___ Ítems proporcionados ___
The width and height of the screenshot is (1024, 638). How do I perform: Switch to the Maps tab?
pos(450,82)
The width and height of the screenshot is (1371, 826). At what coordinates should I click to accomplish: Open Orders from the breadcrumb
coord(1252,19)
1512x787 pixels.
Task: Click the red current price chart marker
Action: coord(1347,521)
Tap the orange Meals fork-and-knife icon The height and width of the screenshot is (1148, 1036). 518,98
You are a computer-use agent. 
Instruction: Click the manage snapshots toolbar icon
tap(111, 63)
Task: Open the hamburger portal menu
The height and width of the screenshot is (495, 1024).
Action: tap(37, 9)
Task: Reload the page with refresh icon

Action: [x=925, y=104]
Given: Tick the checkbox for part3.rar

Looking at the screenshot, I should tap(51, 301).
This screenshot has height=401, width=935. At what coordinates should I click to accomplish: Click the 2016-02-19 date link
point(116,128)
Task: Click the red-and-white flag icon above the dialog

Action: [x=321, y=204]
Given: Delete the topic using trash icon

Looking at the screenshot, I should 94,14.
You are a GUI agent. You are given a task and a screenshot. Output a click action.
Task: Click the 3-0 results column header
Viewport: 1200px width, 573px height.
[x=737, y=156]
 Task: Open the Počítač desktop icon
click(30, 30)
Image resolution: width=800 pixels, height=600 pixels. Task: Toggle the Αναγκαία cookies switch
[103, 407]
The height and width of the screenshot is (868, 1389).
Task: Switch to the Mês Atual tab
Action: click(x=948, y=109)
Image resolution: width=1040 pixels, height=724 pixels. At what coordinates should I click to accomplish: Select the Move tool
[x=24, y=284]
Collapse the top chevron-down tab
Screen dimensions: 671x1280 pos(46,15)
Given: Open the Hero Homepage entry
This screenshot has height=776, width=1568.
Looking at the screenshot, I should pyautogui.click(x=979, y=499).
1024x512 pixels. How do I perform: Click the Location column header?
___
Descripción del problema: ¿Puedes presentar todas las líneas de los ítems de arriba como una lista numerada, sin las líneas en blanco?

Respuesta del ejercicio:
1. The width and height of the screenshot is (1024, 638). How do I perform: Switch to the Maps tab?
2. pos(450,82)
3. The width and height of the screenshot is (1371, 826). At what coordinates should I click to accomplish: Open Orders from the breadcrumb
4. coord(1252,19)
5. 1512x787 pixels.
6. Task: Click the red current price chart marker
7. Action: coord(1347,521)
8. Tap the orange Meals fork-and-knife icon The height and width of the screenshot is (1148, 1036). 518,98
9. You are a computer-use agent. 
10. Instruction: Click the manage snapshots toolbar icon
11. tap(111, 63)
12. Task: Open the hamburger portal menu
13. The height and width of the screenshot is (495, 1024).
14. Action: tap(37, 9)
15. Task: Reload the page with refresh icon
16. Action: [x=925, y=104]
17. Given: Tick the checkbox for part3.rar
18. Looking at the screenshot, I should tap(51, 301).
19. This screenshot has height=401, width=935. At what coordinates should I click to accomplish: Click the 2016-02-19 date link
20. point(116,128)
21. Task: Click the red-and-white flag icon above the dialog
22. Action: [x=321, y=204]
23. Given: Delete the topic using trash icon
24. Looking at the screenshot, I should 94,14.
25. You are a GUI agent. You are given a task and a screenshot. Output a click action.
26. Task: Click the 3-0 results column header
27. Viewport: 1200px width, 573px height.
28. [x=737, y=156]
29.  Task: Open the Počítač desktop icon
30. click(30, 30)
31. Image resolution: width=800 pixels, height=600 pixels. Task: Toggle the Αναγκαία cookies switch
32. [103, 407]
33. The height and width of the screenshot is (868, 1389).
34. Task: Switch to the Mês Atual tab
35. Action: click(x=948, y=109)
36. Image resolution: width=1040 pixels, height=724 pixels. At what coordinates should I click to accomplish: Select the Move tool
37. [x=24, y=284]
38. Collapse the top chevron-down tab
39. Screen dimensions: 671x1280 pos(46,15)
40. Given: Open the Hero Homepage entry
41. This screenshot has height=776, width=1568.
42. Looking at the screenshot, I should pyautogui.click(x=979, y=499).
43. 1024x512 pixels. How do I perform: Click the Location column header?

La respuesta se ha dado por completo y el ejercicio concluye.